Yeni Üyelik
8.
Bölüm

8. Bölüm

@artemiss_

Sabah uyanır uyanmaz hazırlanmaya başlamıştım. Dün gece kahvaltıyı dışarıda yapacağımızı söylemişti Hacer teyze. Demir gelip bizi alacaktı ve biz de otele geçecektik daha sonra hep birlikte kahvaltı yapacak havaalanına gidecektik.

5 gün uyumuş olduğum o sürede yaralarım biraz iyileşmişti. Bir kaç güne de izleri geçerdi. Tabi korseyi 1 ay kullanmam gerekiyordu malesef. Bir kaç güne korseyle de olsa rahat rahat hareket etmeye başlardım yine de. Ancak uyurken gerçekten sıkıntı olmuştu. Korseyle yatmamam gerekiyordu ancak korse olmadan da uyumak çok zor gelmişti. 3-4 saat ancak uyuyabilmiştim zaten. Şu 1 haftayı da atlatsam daha kolay uyurdum o zamana kadar da dayanacaktım artık.

Tam hazırlanmış minikle Hacer teyzeye bakmaya gidecekken kapı çaldı. İçeride ses yoktu ve buna bakılırsa Hacer teyze ve Ahsen hala daha uyuyorlardı. Annesinin kollarında uyumuştu dün gece miniğim.
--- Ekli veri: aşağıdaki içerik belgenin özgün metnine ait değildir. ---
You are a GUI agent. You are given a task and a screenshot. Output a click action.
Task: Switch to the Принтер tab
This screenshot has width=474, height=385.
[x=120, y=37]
Onların uyuduğu odayı es geçerek kapıyı açmak için merdivenlerden aşağıya indim. Kalbim korkuyla atıyordu. Ancak cesur kalmaya çalışıyordum. En son kapıyı açtığımda ölümden dönmüştüm. O adamın yine gelmiş olması ihtimali beni korkutuyordu. Fakat polislerin onu aradığını ve gelemeyeceğini de biliyordum. Her ne kadar henüz yakalanmamış olsa da eli kulağındadır diye ummaktan başka çarem yoktu.
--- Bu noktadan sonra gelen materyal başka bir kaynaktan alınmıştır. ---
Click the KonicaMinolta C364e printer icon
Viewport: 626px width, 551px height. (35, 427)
Gergin adımlarla kapının önüne geldiğimde ayakkabılığın kenarında duran ayakakbı çekeceğini elime aldım. Saçma gibi duruyordu ama başka bir şey yoktu yanımda. Kapının deliği olmamasına içimden söverek kapıyı araladım. Aralıktan gördüğüm Demir ile çekeceği tutan elim gevşedi ve rahat bir nefes alarak kapıyı biraz daha araladım.
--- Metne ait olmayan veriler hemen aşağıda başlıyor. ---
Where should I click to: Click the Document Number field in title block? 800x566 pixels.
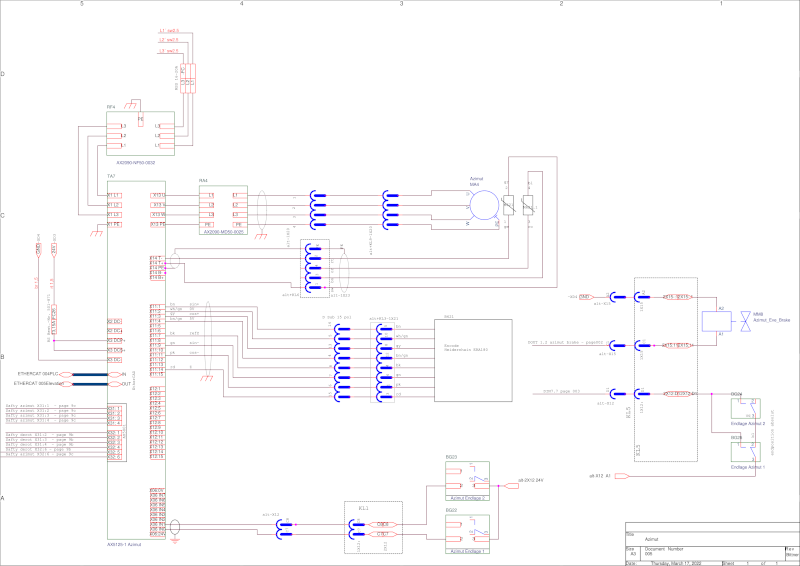click(662, 549)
"Günaydın, hoşgeldin." diyerek içeriye geçmesi için kenara çekildim.

"Günaydın." diyerek içeriye girdi. Bu sırada gözü çekeceği tutan elime kaydı. Bunu fark edince hızla çekeceği aldığım yere geri koydum. Ardından birlikte oturma odasına doğru ilerledik.

"Annemeler daha uyanmadı mı?"

"Hayır uyanmadılar. Uyandıracaktım şimdi. Sen otur ben de gidip annenleri uyandırayım." diyerek oturma odasının girişinden geri dönecekken bileğimden tuttu. Önce bileğimi tutan elime sonra da gözlerine baktım. İçimde garip bir his oluştu. Bu da neyin nesiydi şimdi? Bu his kaşlarımı çatmama neden olurken konuştum.

"Bir şey mi oldu?"

"Hayır sadece bir şey söylemek istedim. Artık yalnız değilsin. Bu yüzden bu kadar korkarak yaşamana gerek yok. Sana bir şey olmasına izin vermeyiz. O adam eninde sonunda yakalanacak ve en ağır cezayı çekecek." Bu dedikleriyle çatılı kaşlarım gevşese de bu his beni huzursuz etmişti. Bu sebepten bileğimi hafifçe oynatarak elinden kurtardım.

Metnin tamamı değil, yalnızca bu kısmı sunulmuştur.